MATERIAL PROVIDED

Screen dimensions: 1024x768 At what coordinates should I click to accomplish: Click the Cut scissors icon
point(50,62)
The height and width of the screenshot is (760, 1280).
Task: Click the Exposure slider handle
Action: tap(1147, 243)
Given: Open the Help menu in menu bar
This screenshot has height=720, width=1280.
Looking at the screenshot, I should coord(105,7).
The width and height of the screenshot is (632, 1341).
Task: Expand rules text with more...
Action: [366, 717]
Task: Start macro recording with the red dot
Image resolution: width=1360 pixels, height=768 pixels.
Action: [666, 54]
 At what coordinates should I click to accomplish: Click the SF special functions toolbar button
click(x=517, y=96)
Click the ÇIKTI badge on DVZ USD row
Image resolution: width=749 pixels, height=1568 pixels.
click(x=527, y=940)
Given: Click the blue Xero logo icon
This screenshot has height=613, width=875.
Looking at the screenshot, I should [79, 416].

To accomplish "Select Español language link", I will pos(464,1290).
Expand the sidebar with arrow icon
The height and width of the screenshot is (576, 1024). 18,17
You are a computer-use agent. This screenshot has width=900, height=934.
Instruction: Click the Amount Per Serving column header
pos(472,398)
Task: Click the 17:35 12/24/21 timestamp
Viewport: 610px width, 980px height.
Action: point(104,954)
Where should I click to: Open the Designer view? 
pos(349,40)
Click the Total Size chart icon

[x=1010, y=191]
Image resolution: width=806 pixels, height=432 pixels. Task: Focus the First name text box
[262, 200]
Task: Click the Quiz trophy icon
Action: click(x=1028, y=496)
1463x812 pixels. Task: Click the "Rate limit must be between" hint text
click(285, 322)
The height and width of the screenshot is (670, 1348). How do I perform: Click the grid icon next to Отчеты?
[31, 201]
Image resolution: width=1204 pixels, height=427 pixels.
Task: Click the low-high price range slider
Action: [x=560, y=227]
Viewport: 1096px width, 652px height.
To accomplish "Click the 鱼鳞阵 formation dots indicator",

DESCRIPTION OF THE TASK
Find all lines in the records that hold the word "Given". Copy them.

WRITTEN REPLY
Given: Open the Help menu in menu bar
Given: Click the blue Xero logo icon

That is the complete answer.